Analytics, EU – Baltic States, Financial Services, Markets and Companies, Taxation

International Internet Magazine. Baltic States news & analytics Saturday, 20.04.2024, 04:02

PwC considers Estonia again a high tax burden state in 2014

BC, Tallinn, 21.11.2014.Print version
Consulting firm PwC places Estonia in its recent report among high tax burden states, LETA/Postimees Online reports.

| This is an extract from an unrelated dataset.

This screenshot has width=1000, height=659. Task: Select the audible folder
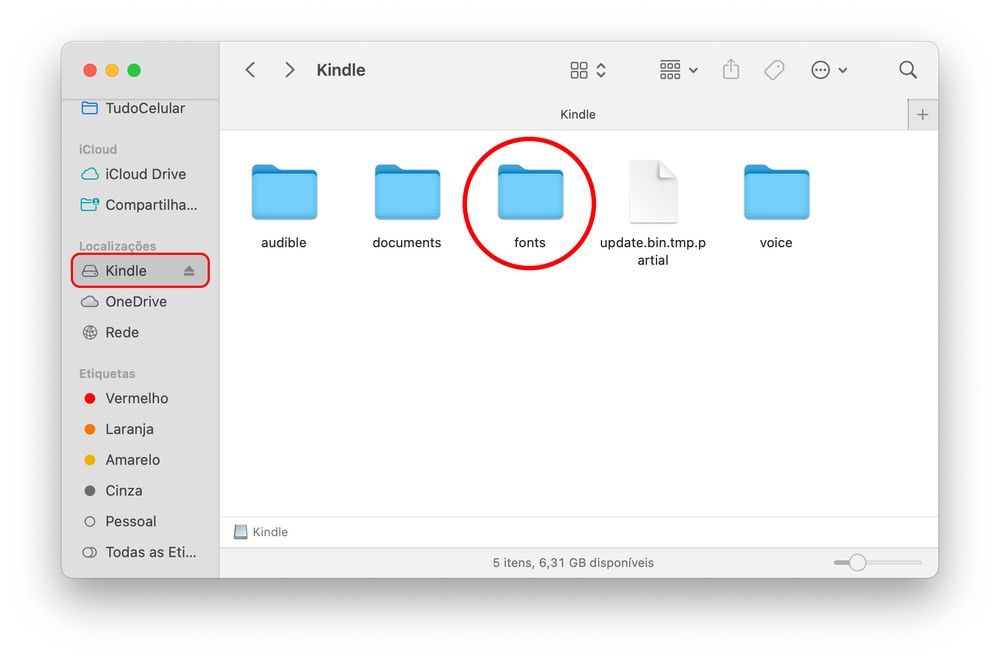[x=284, y=194]
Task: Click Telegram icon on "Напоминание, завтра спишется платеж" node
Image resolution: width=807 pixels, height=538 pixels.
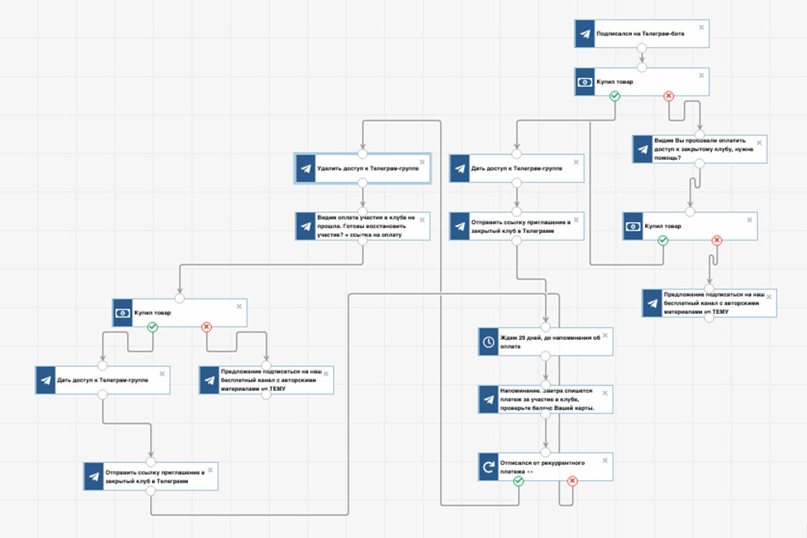Action: [488, 400]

The Estonian businesses tax burden amounts to 49.3% of the company's pre-tax profit, as compared to the European average of 41%. Only seven countries in Europe have higher tax burden, including Sweden, Greece and Europe's highest tax burden country – France. The lowest tax burden is in Croatia, 18.8%.

 

Finnish tax burden is according to the analysis, 40% of the company's pre-tax profits, the tax burden is 35% in Latvia and 42.6% in Lithuania profits.

 

For Estonian enterprises, income tax forms 8.4%, labour taxes 39% and other taxes 1.9% of pre-tax profits.

 

However, it is easy to pay taxes in Estonia. Businesses must pay a total of seven taxes, being on the third place in Europe after Norway (4), and Sweden (6). Companies in Cyprus have the highest number of taxes, 29.

 

It takes Estonian companies 81 hours to prepare, declare and pay taxes, with which they are on the fifth place in Europe.